*Problem to work on:*
Start the copy at the line holding "Launch Virtual Classroom link" and continue it exactly through the last line of the entries, leaving out pictures and anything else.

Pixel coordinate grounding data:
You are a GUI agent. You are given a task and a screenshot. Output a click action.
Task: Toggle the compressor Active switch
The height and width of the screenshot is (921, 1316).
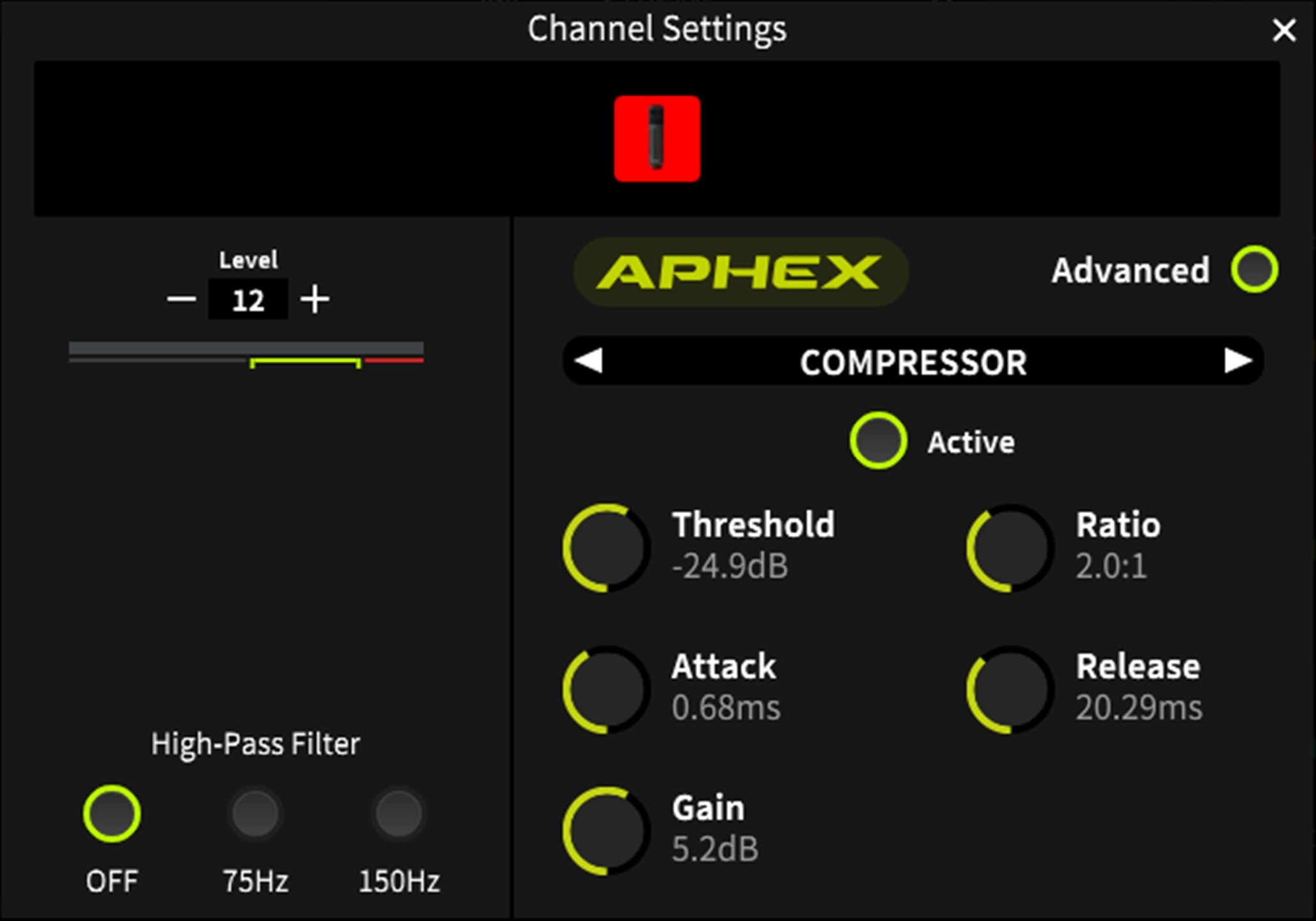(878, 441)
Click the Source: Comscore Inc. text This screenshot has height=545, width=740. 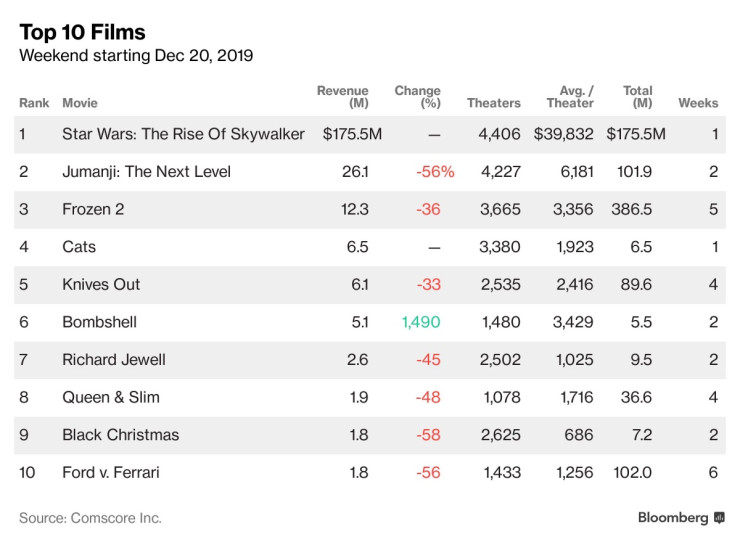tap(90, 518)
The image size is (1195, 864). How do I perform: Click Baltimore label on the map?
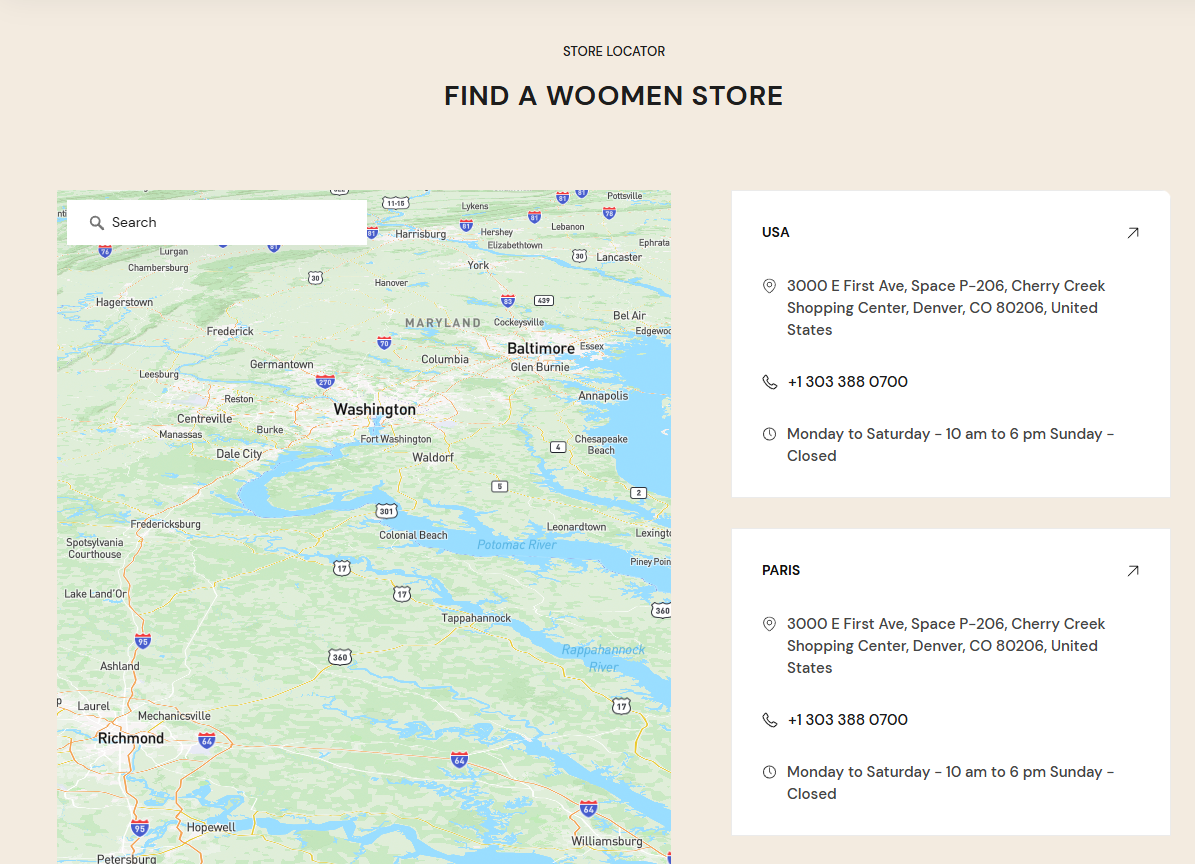(540, 348)

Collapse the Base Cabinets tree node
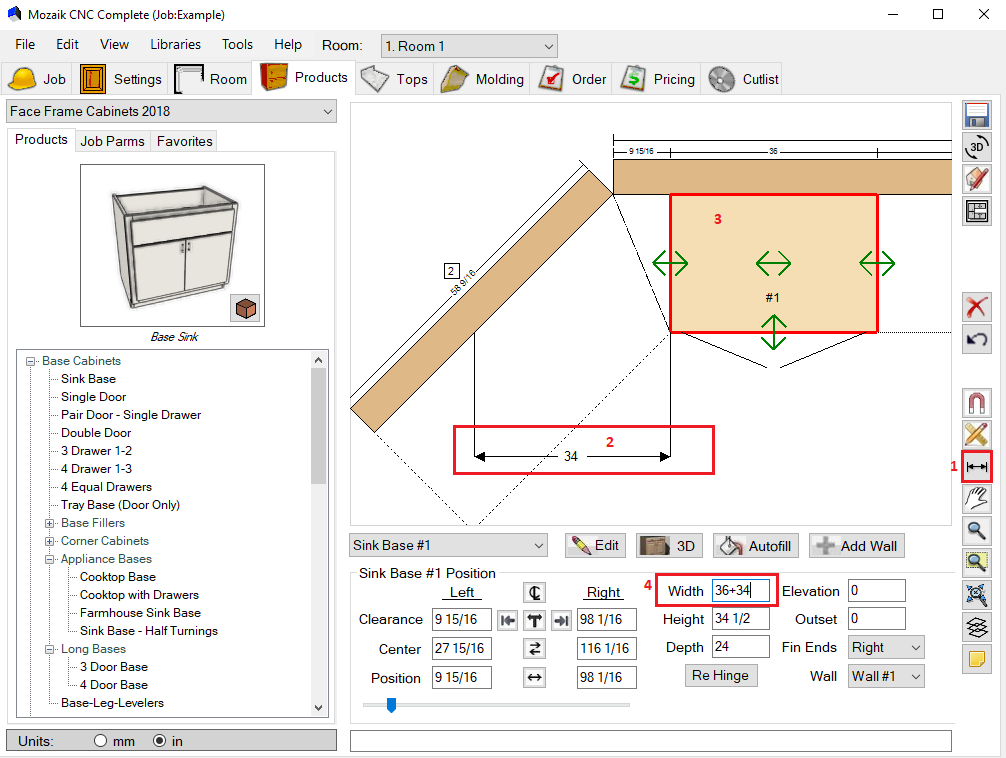coord(31,361)
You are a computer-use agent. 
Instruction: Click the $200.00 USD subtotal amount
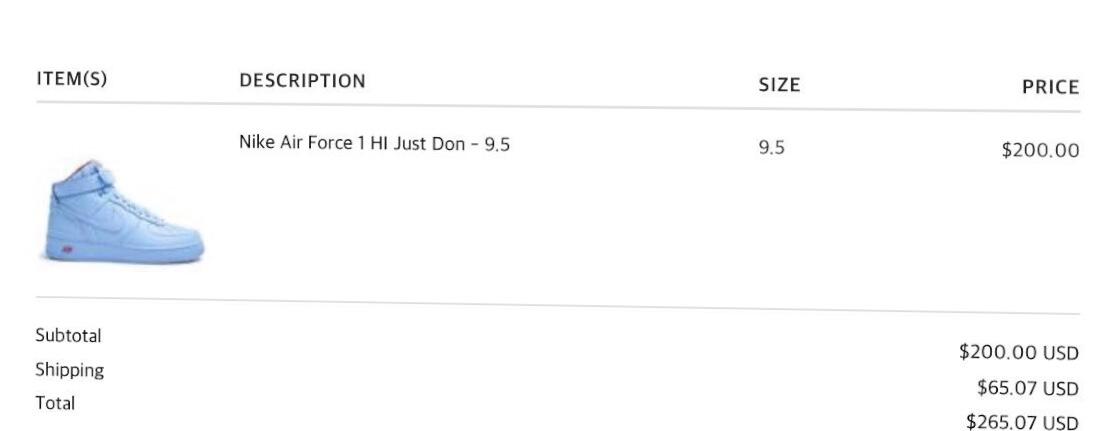tap(1019, 352)
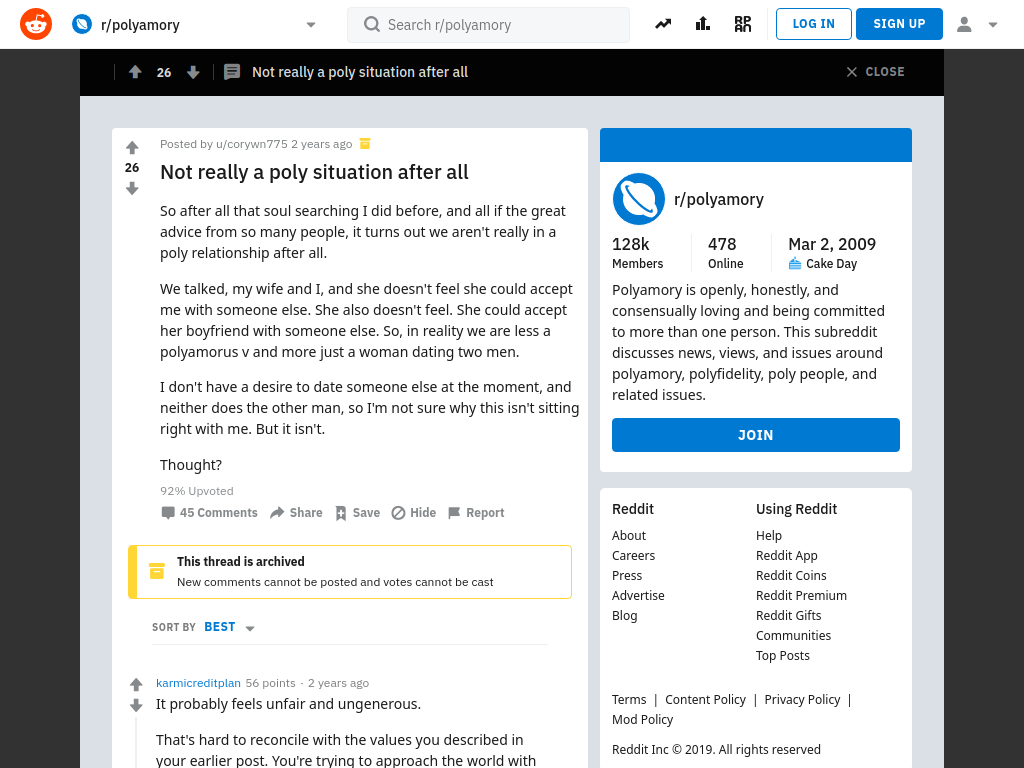Screen dimensions: 1024x768
Task: Downvote arrow in the black header bar
Action: pos(193,72)
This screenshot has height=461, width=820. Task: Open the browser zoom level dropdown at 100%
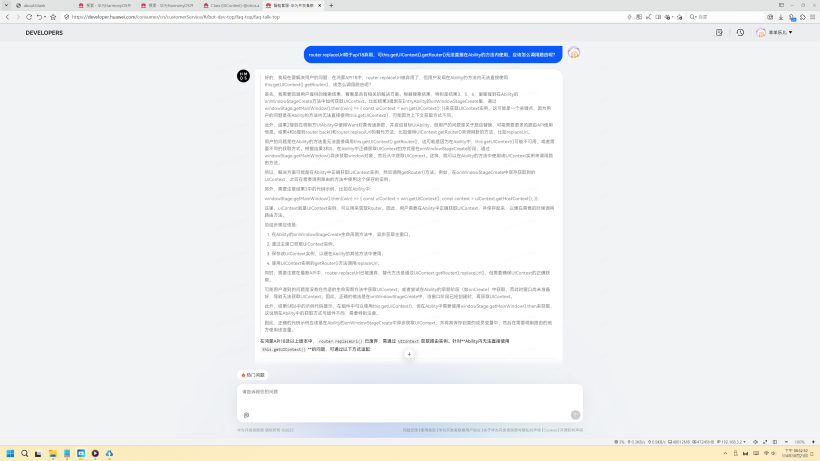[800, 441]
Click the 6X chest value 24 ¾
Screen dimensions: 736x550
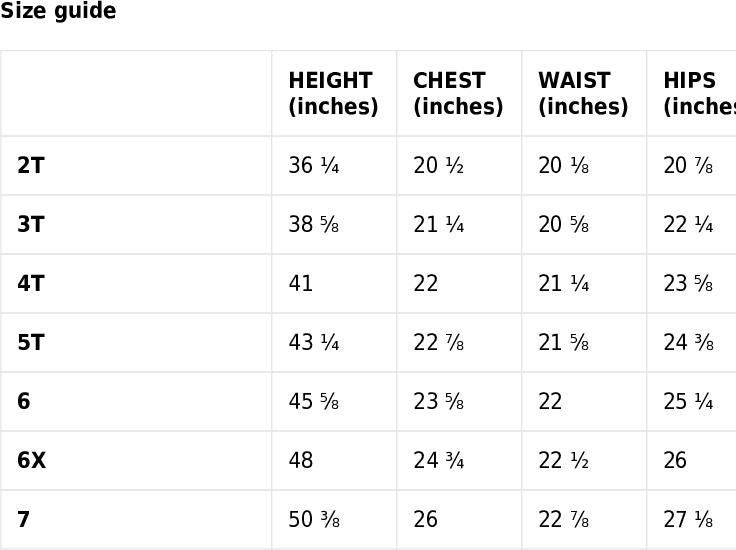click(x=439, y=461)

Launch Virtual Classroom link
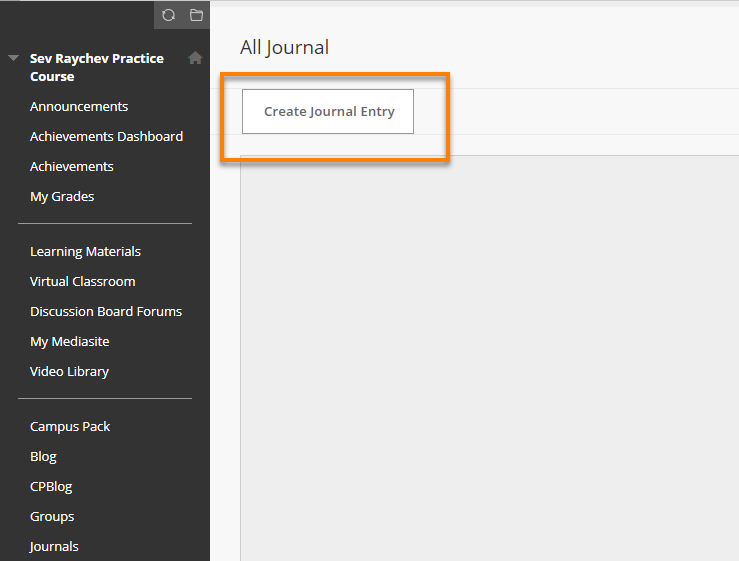82,281
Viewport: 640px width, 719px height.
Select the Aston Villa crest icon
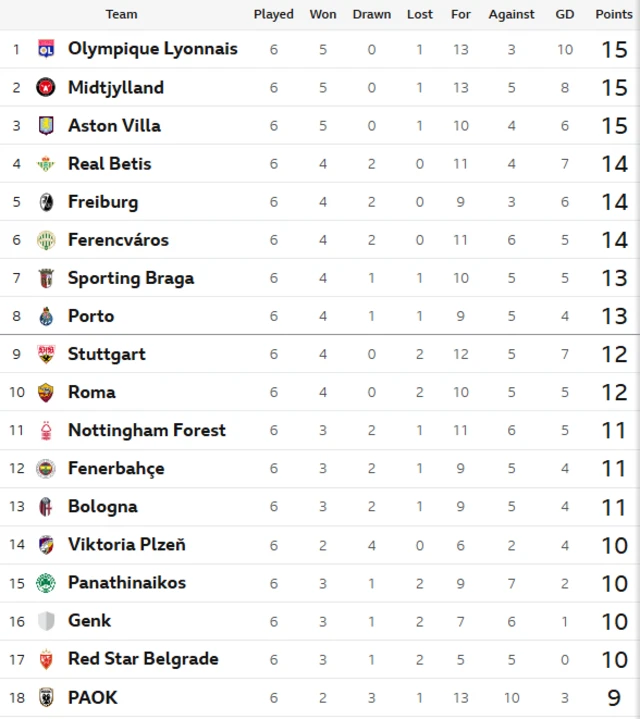click(x=46, y=125)
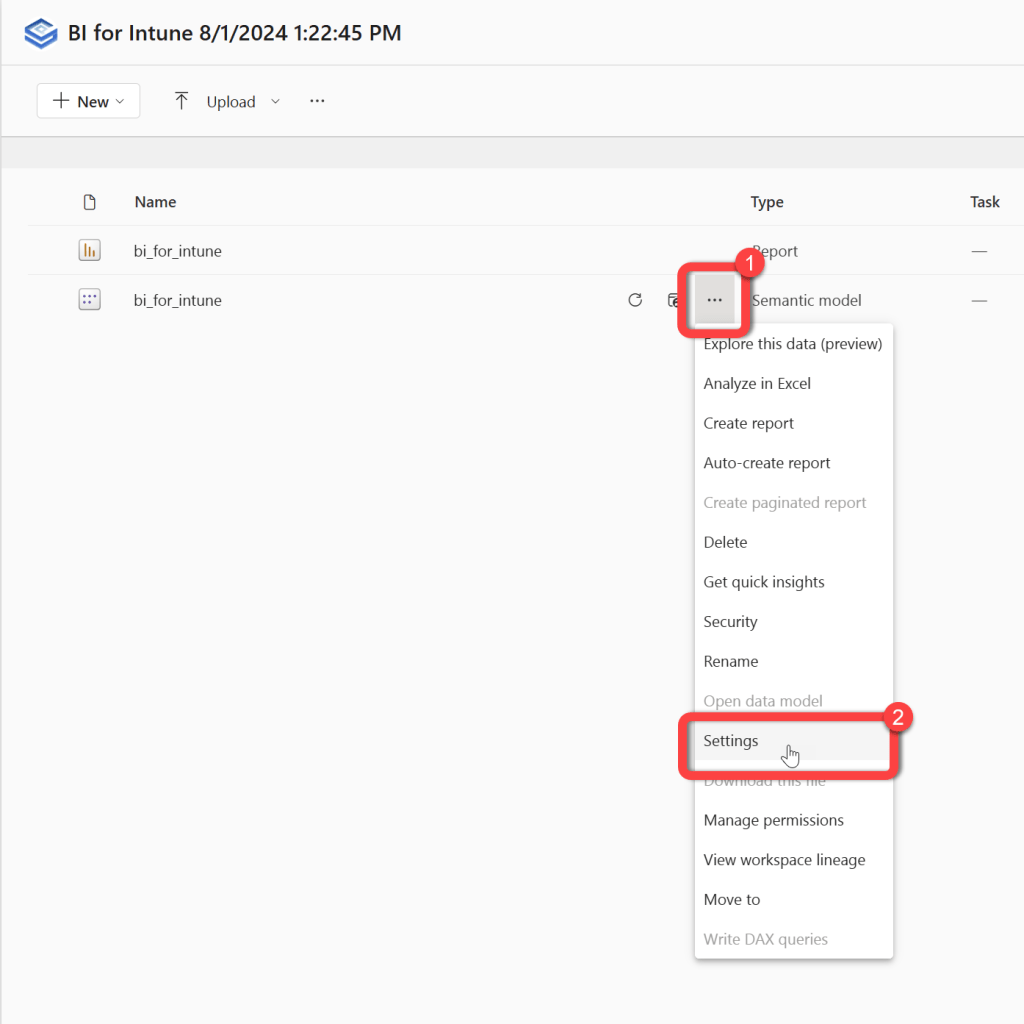
Task: Click the Upload icon with the arrow
Action: coord(181,101)
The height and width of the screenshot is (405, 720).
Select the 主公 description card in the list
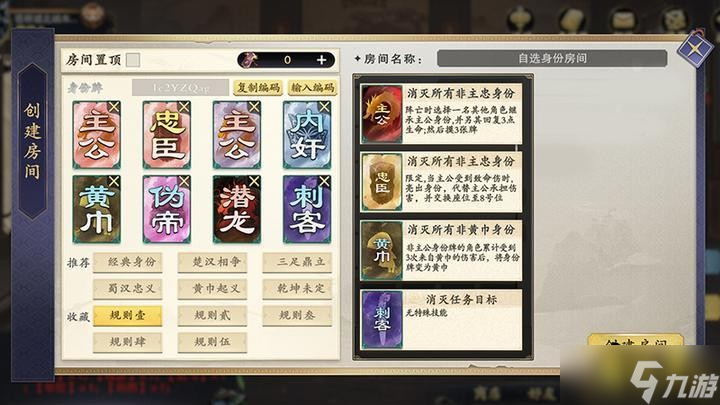441,114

*Exercise answer:*
Launch Virtual Classroom link
82,281
Viewport: 640px width, 719px height.
Select the Aston Villa crest icon
click(x=46, y=125)
Task: Click the Upload icon with the arrow
Action: coord(181,101)
The height and width of the screenshot is (405, 720).
Select the 主公 description card in the list
441,114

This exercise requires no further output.